The BRSR is essentially a standardised ESG scorecard, about 150 data points covering climate data (emissions, energy use, water), waste management, workforce and community initiatives, board diversity, and more. India is even phasing in value-chain (Scope 3) disclosures and encouraging third-party assurance for these reports. By mandating BRSR, Indian authorities aim to improve transparency and make companies assess their sustainability impacts more rigorously, in line with global reporting norms. These moves, mandatory CSR spending and ESG reporting, illustrate how a developing economy can lead on governance and social responsibility, ensuring businesses contribute to national development goals.
In the United States, the trajectory of ESG policy has been more contested. There is significant investor interest in sustainability (many U.S. companies voluntarily produce TCFD reports or set climate targets), but at the federal level ESG rules have faced political pushback. The U.S. Securities and Exchange Commission (SEC) did propose sweeping climate disclosure rules in 2022 that would have required publicly traded firms to report their greenhouse gas emissions, climate risks, and transition plans in their annual filings.
However, these rules became embroiled in legal challenges and political controversy. By March 2025, amid opposition from some lawmakers and industry groups, the SEC announced it would pause defending its climate disclosure rule in court, effectively delaying implementation.
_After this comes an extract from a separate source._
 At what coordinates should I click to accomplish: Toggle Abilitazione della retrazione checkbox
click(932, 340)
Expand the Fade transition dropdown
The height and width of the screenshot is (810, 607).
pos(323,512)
This reflects the divided U.S. landscape: on one hand, states like California forged ahead with their own climate transparency laws (e.g. requiring large companies to report emissions), while on the other hand, several state governments have attacked ‘ESG investing’ as contrary to financial interests. The net effect is regulatory uncertainty at the federal level.
Still, many U.S. companies with global operations find themselves compelled to follow EU or international ESG standards – for example, American multinationals will have to comply with Europe’s CSRD for their EU businesses and UK rules within the UK. In that sense, global market pressure is nudging U.S. firms toward ESG reporting even absent uniform domestic mandates. The U.S. example shows how politics can influence ESG policy, with debates over the balance between corporate transparency and regulatory burden.
Other countries are also shaping the global ESG mosaic. Singapore and Hong Kong have introduced requirements for listed companies to publish sustainability reports (with Singapore aligning with TCFD for climate reporting by 2025). Japan updated its corporate governance code to promote ESG disclosure and require climate risk reporting for large firms. Even China has signalled moves toward mandatory environmental disclosure for corporations, given its climate pledges.
These examples underscore a worldwide trend: ESG considerations are increasingly seen as material to business success and stakeholder trust, and governments are beginning to standardise how companies must account for them. The approaches vary – some lean on hard law and quotas (as in India’s CSR law), others on market-driven guidelines and investor pressure – but the direction is clear.